I have a task that I can't seem to solve. I am given a file with a million rows. Each row may contain an unlimited number of elements of the following type:
"111";"123";"222"
"200";"123";"100"
"300";"";"100"
Invalid rows (to be ignored) are formatted as:
"8383"200000741652251"
"79855053897"83100000580443402";"200000133000191"
The goal is to group rows based on the following criteria: If two rows have a match in one or more non-empty columns, they should belong to the same group. For example:
"111";"123";"222"
"200";"123";"100"
"300";"";"100"
These all belong to the same group because the first two rows have the same value 123 in the second column, and the last two rows have the same value 100 in the third column.
However, rows like:
"100";"200";"300"
"200";"300";"100"
should not be in the same group because they don't meet the column-matching criteria.
The program should complete in 30 seconds and must work within 1GB of memory (-Xmx1G).
AI assistant suggested using the "union-find" or "disjoint-set" algorithm and provided some initial code. After making some modifications, here's my current implementation:
package com.test;
import java.io.BufferedReader;
import java.io.FileReader;
import java.io.IOException;
import java.util.*;
public class UniqueLineGrouper {
static class UnionFind {
private int[] parent;
private int[] rank;
public UnionFind(int size) {
parent = new int[size];
rank = new int[size];
for (int i = 0; i < size; i++) {
parent[i] = i;
rank[i] = 0;
}
}
public int find(int x) {
if (parent[x] != x) {
parent[x] = find(parent[x]);
}
return parent[x];
}
public void union(int x, int y) {
int rootX = find(x);
int rootY = find(y);
if (rootX != rootY) {
if (rank[rootX] > rank[rootY]) {
parent[rootY] = rootX;
} else if (rank[rootX] < rank[rootY]) {
parent[rootX] = rootY;
} else {
parent[rootY] = rootX;
rank[rootX]++;
}
}
}
}
public static void main(String[] args) {
List<String[]> rows = new ArrayList<>();
try (BufferedReader br = new BufferedReader(new FileReader(args[0]))) {
String line;
while ((line = br.readLine()) != null) {
String[] columns = line.split(";");
boolean isValid = true;
for (String column : columns) {
if (column.isEmpty() && !column.matches("\\d{3}")) {
isValid = false;
break;
}
}
if (isValid) {
rows.add(columns);
}
}
} catch (IOException e) {
e.printStackTrace();
}
//This part has a bug
UnionFind uf = new UnionFind(rows.size());
Map<String, Integer> columnValueMap = new HashMap<>();
for (int i = 0; i < rows.size(); i++) {
String[] row = rows.get(i);
for (int j = 0; j < row.length; j++) {
String value = row[j].trim();
if (!value.isEmpty() && !value.equals("\"\"")) {
if (columnValueMap.containsKey(value)) {
int prevRowIdx = columnValueMap.get(value);
uf.union(i, prevRowIdx);
} else {
columnValueMap.put(value, i);
}
}
}
}
Map<Integer, List<Integer>> groups = new HashMap<>();
for (int i = 0; i < rows.size(); i++) {
int group = uf.find(i);
groups.computeIfAbsent(group, k -> new ArrayList<>()).add(i);
}
for (List<Integer> group : groups.values()) {
System.out.println("Group:");
for (int idx : group) {
System.out.println(Arrays.toString(rows.get(idx)));
}
System.out.println();
}
}
}
The grouping works, but there’s a bug where rows are grouped even if the match is across different columns.
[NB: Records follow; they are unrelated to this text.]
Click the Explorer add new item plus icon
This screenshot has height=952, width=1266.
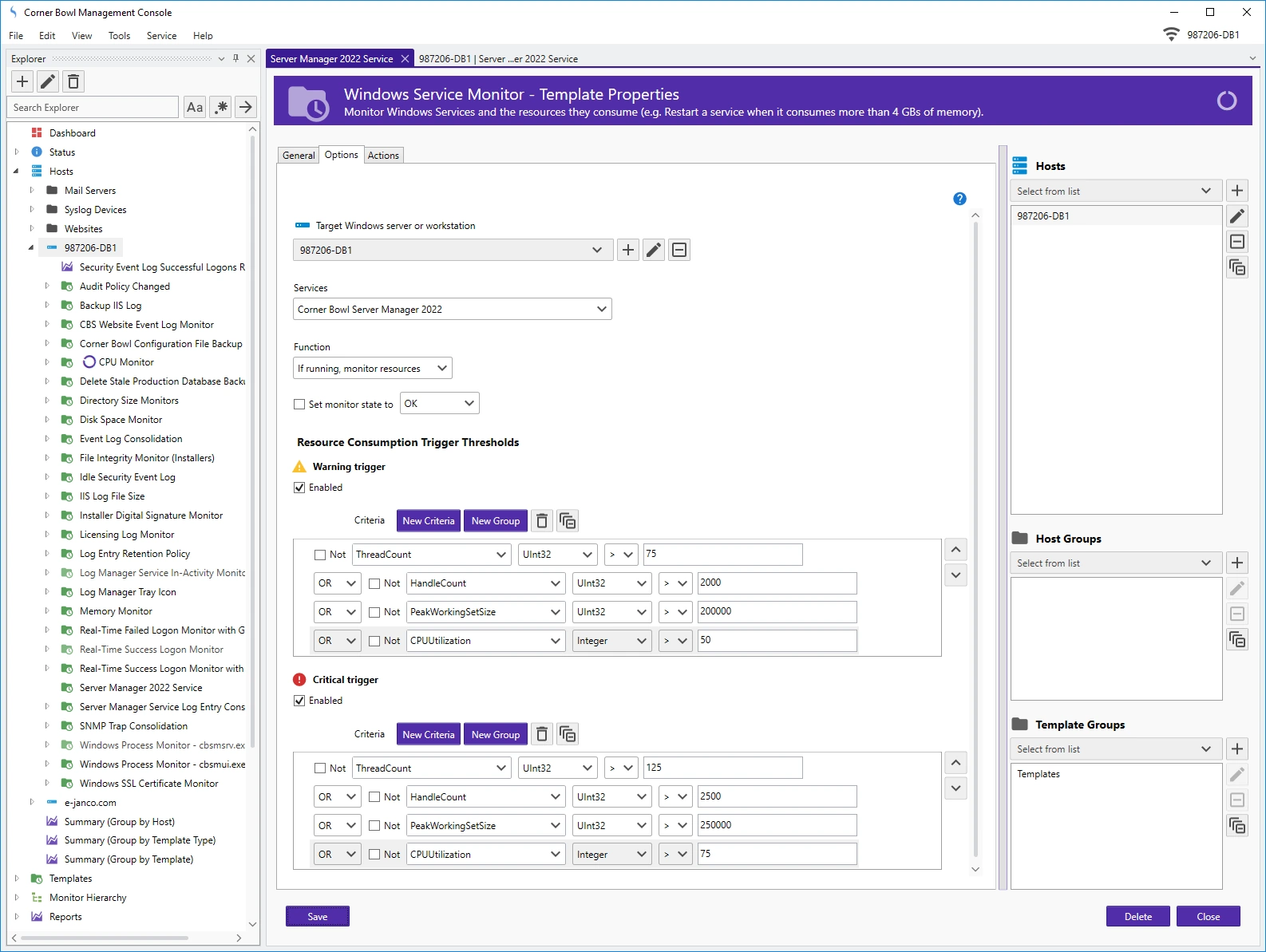pyautogui.click(x=22, y=81)
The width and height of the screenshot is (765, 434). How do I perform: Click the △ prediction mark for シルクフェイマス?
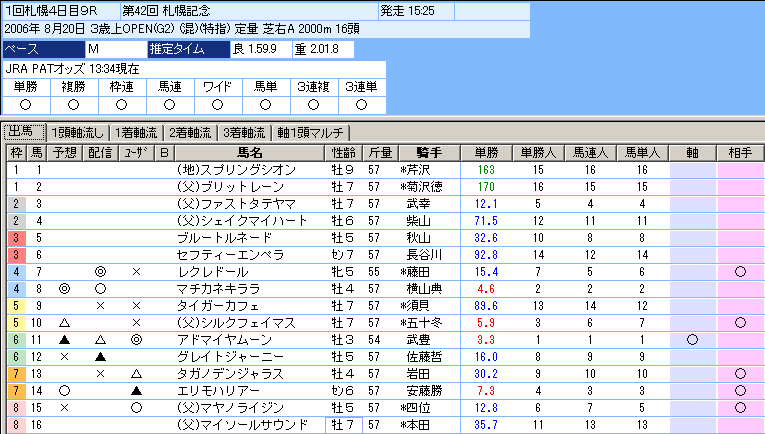pyautogui.click(x=65, y=323)
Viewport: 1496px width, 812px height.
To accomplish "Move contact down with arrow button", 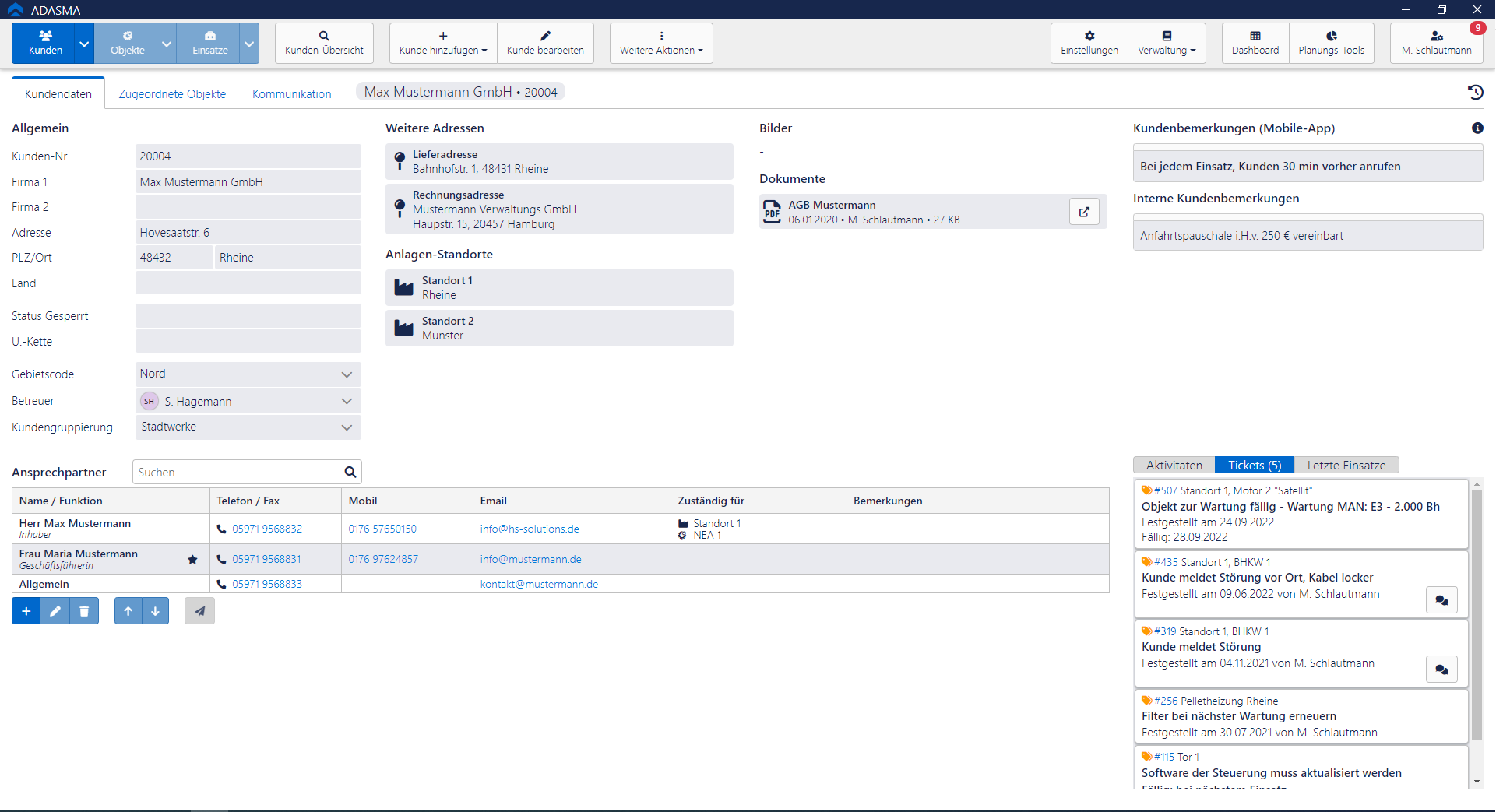I will [156, 611].
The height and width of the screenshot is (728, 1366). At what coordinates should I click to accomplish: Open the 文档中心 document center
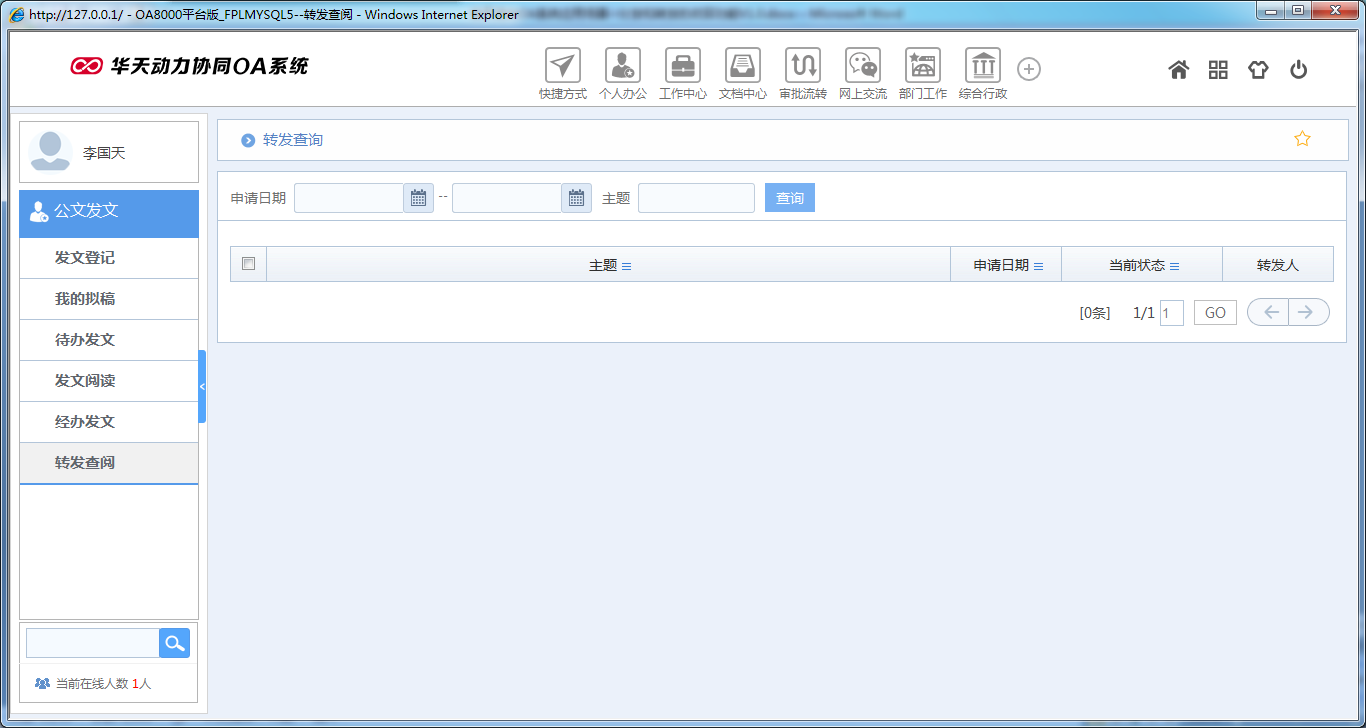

For example, the following set of rows gets grouped together, even though the last two rows shouldn’t be in the same group as per the column-matching rule:
"111";"123";"222"
"200";"123";"100"
"300";"";"100"
"100";"200";"300"
"200";"300";"100"
Also I was thinking of using Collections.disjoint() to skip rows that don’t share any elements but I’m not sure if this would improve performance.
Can anyone help me resolve this issue?
Union-find is indeed the best way to solve this problem, but not the way you're using it.
You should initially make a set for each unique (column,value)
pair that occurs in the problem. For example, if you have a row like "300";"";"100"
, you should make sets for (0,300)
and (2,100)
.
Then, for each row, merge the sets for all the pairs that occur in the row.
All of the values for each row will then be in the same group -- that's the row's group -- and all rows with matching values will be in the same group.